The need to reduce the wealth gap between the White and the BIPOC in Minnesota and USA in general
Comparing the economic status of people of color with Minnesota’s white residents reveals many disparities including in educational attainment, labor force participation, unemployment, and income and poverty levels:
The state of Minnesota has one of the nation's worst education achievement gaps between blacks and whites. In 2019, it ranked 50th when it comes to racial disparities in high school graduation rates. People of color exhibited lower educational attainment than their white counterparts, with a much higher share of people with less than a high school diploma. The median black family in the Twin Cities area earns $38,178 a year which is less than half of the median white family income of $84,459 a year. This income inequality gap is one of the largest in the nation. The state of Minnesota as a whole has the second biggest income inequality gap between blacks and whites in the entire nation; only the District of Columbia is worse.
Rising wage inequality and the increasing value of investment income
High unemployment, economic globalization, a shrinking manufacturing sector, declining unionization, and the decreasing value of the minimum wage. All of these factors suppressed wages at the bottom of the income ladder. Policy choices can narrow the gap in the experience of the past 30 years demonstrating that economic growth alone does not reduce income inequality. States can take action to decrease income inequality or alleviate some of its devastating impacts.

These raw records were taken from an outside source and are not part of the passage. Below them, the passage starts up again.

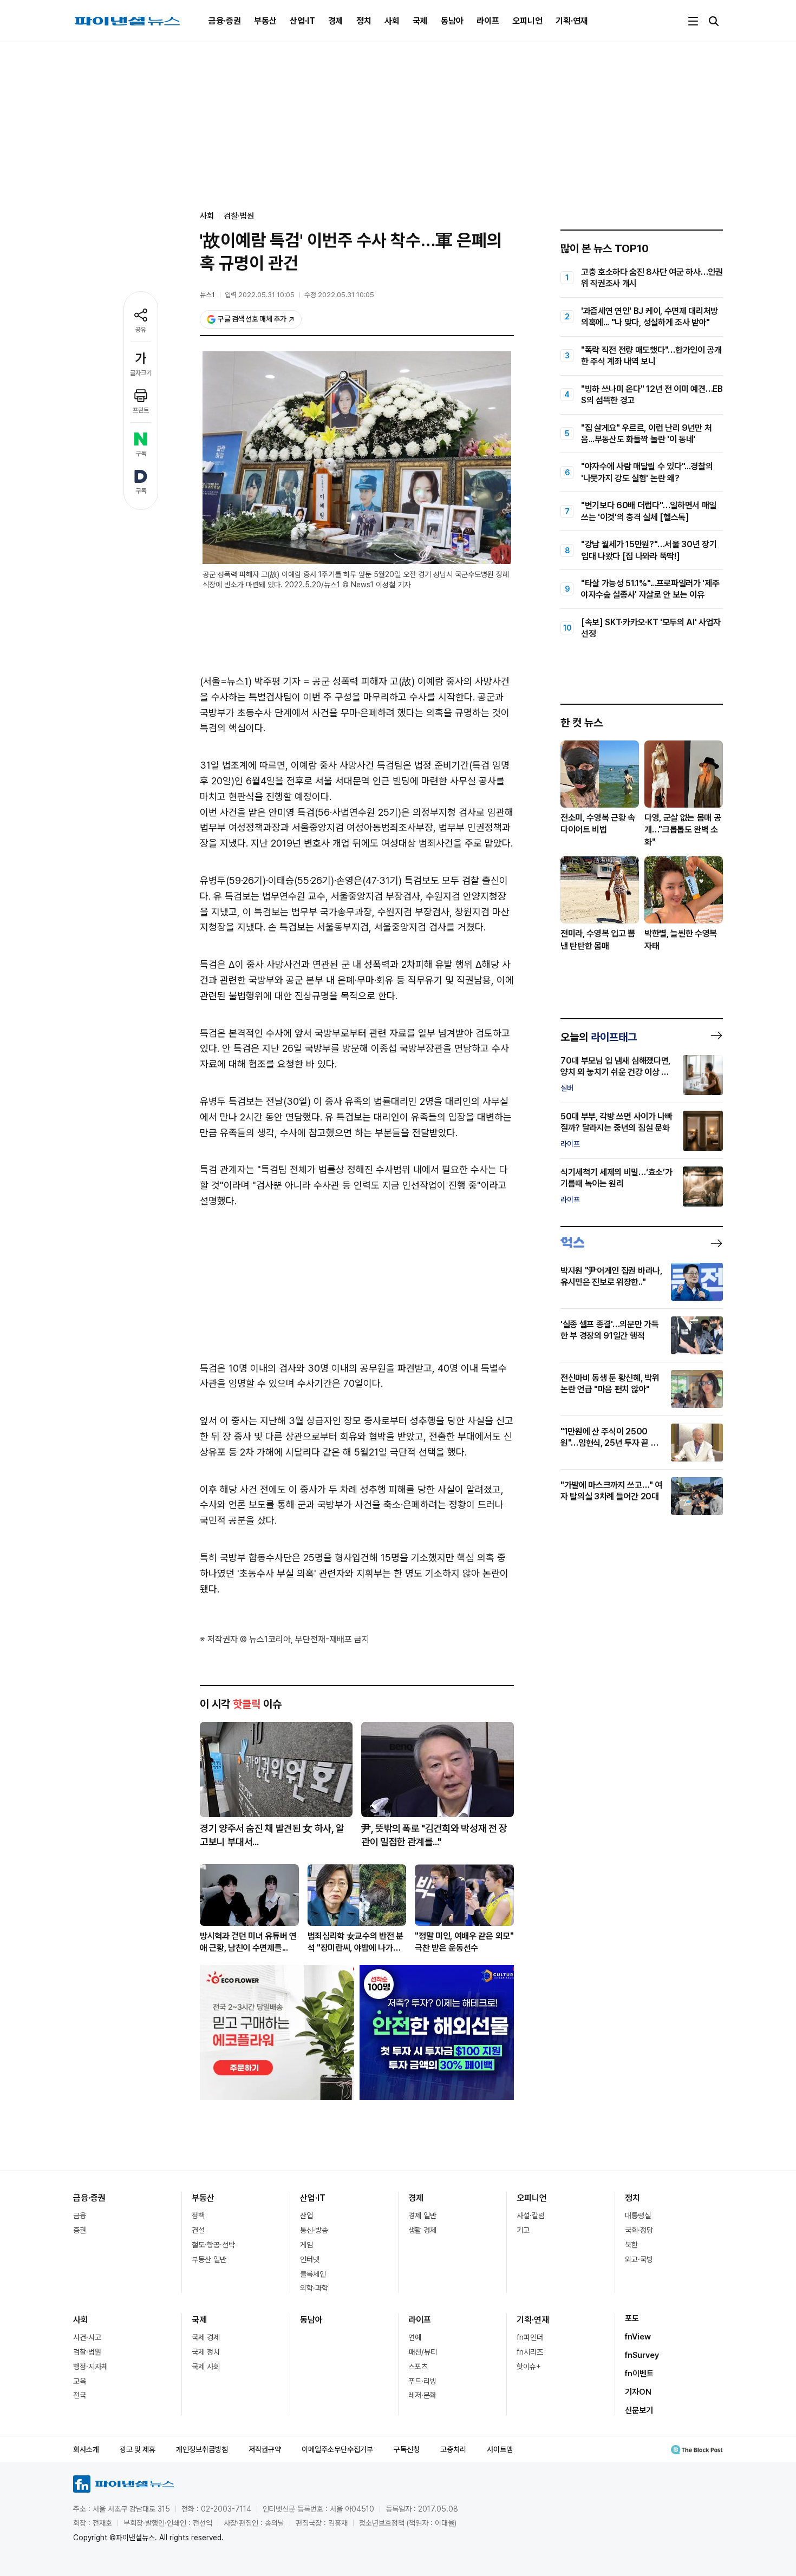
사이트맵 (500, 2449)
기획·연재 (572, 21)
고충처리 (453, 2449)
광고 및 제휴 (137, 2449)
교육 (79, 2381)
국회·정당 (639, 2230)
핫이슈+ (529, 2366)
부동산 (265, 21)
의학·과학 (314, 2288)
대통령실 (638, 2215)
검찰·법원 (239, 216)
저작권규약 (265, 2449)
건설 (198, 2230)
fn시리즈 (530, 2352)
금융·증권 (224, 21)
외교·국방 (639, 2259)
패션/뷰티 (422, 2352)
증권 (79, 2230)
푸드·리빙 (422, 2381)
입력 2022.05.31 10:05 (260, 295)
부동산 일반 (209, 2259)
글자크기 (141, 373)
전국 (79, 2395)
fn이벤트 (639, 2373)
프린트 (141, 410)
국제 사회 (206, 2366)
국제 (420, 21)
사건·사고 (87, 2337)
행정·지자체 (90, 2366)
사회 (392, 21)
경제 (335, 21)
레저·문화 (422, 2395)
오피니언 (527, 21)
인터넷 (309, 2259)
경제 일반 (422, 2215)
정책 (198, 2215)
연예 (414, 2337)
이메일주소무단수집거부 (337, 2449)
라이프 (488, 21)
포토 (632, 2318)
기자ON (638, 2392)
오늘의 (598, 1037)
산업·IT (302, 21)
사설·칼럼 (531, 2215)
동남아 (452, 21)
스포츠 (418, 2366)
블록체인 (313, 2274)
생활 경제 (422, 2230)
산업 (306, 2215)
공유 (140, 329)
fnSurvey (642, 2355)
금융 (79, 2215)
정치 (363, 21)
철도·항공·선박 (213, 2244)
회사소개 (86, 2449)
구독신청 (407, 2449)
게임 (306, 2244)
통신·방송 (314, 2230)
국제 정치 (206, 2352)
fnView (638, 2337)
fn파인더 (530, 2337)
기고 (523, 2230)
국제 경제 (206, 2337)
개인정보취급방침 (202, 2449)
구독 (140, 453)
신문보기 (639, 2410)
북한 (631, 2244)
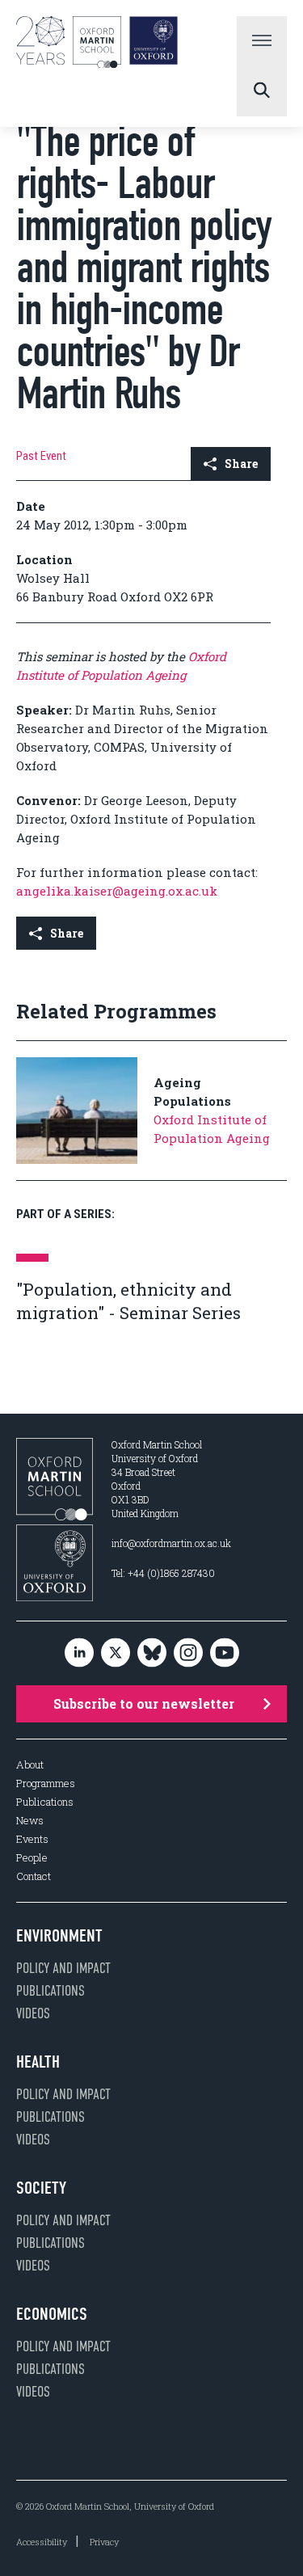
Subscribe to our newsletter (143, 1703)
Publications (45, 1802)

Improving job quality for BIPOC
- Increasing the state minimum wage and focusing on job quality in economic development, tax policies that ensure that all Minnesotans pay their fair share. Policies that support low-wage workers, including child care assistance, health care, and access to higher education and skills training.
- Increasing Minnesota’s minimum wage and then indexing it for inflation can go a long way toward ensuring that those who work hard can support themselves and their families, and narrow the income gap. Minnesota’s tax system also contributes to income inequality, since low- and middle-income households pay a higher share of their incomes in state and local taxes than the highest-income households. A Minnesota household making over $429,354 pays 9.7 percent of its income in state and local taxes, while a middle-income household making $53,315 to $68,696 pays 12.1 percent. Minnesota’s growing reliance on local property taxes is one contributor to this problem.
- Reforming the tax system so the responsibility for funding public services is shared more fairly will ensure that the state doesn’t make income inequality even worse. Finally, the state can do more to support low-wage workers and thereby alleviate the effects of growing income inequality.
- Supports for low-wage workers include a strong unemployment insurance system that replaces lost income during times of unemployment, access to affordable education and job training, and affordable early childhood education that allows parents to work and prepares their children for success in school. The federal Affordable Care Act makes it possible to increase access to affordable, quality health care. The state should take the opportunity to provide health coverage to more Minnesotans through Medicaid and to receive federal funding to continue affordable, comprehensive health insurance through MinnesotaCare for Minnesota’s working families.